Conde Nast

Oct 5th, 2018

Conde Nast is one of the largest private media companies in the world, owning brands such as Vogue, GQ, Wired and Vanity Fair. They had a large data problem on their hands.

I briefly worked with them to assist in the delivery of a automated Generative AI fashion show tagging enrichment pipeline.

Background & Objectives


Conde had millions of imagery, from fashion shows, runways, and other sources. It was hard for employees to find the right images they need without spending many hours sifting through thousands of them.

The challenge is to streamline this process and make it significantly easier for editors to find the correct images they needed for their articles.


To successfully deliver on the requirements set, at a high level, the objectives outlined were:

  • Create a GenAI system to organise and search millions of fashion show, runway, and other imagery.
  • Reduce the time employees spend searching for images by 70%.


GenAI Tagging Enritchment Pipeline

In order to consolidate all images into a central repository, we began with data engineering and resolved immediate issues by streaming images to different cloud AI Image Recognition providers to tag and process images.

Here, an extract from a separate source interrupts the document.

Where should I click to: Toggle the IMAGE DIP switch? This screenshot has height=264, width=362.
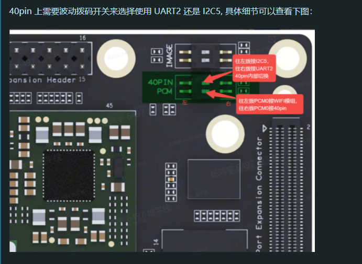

Post processed image data was then stored alongside the image inside a graph database, ArangoDB. Multiple pipelines were created for image ingestion and re-tagging, and we implemented AWS Elasticsearch on top of the DB to enable users to quickly search through the tagged images.

Lastly the frontend was integrated into their existing systems via an API to enable authors to use it.

Tools & Technologies

This project branched into many varying aspects of engineering and technologies.

  • HTML5
  • CSS3 (SASS / LESS)
  • JS (Vanilla / OO)
  • React
  • NodeJS
  • Architecture
  • PHP
  • MySQL
  • WordPress
  • GitHub
  • SSH
  • SVN / GIT
  • Bash
  • Python
  • AI
  • Data
  • AWS
  • Azure
  • GCP
  • Tensorflow
  • Google AI
  • SublimeText 3
  • Microsoft Office Suite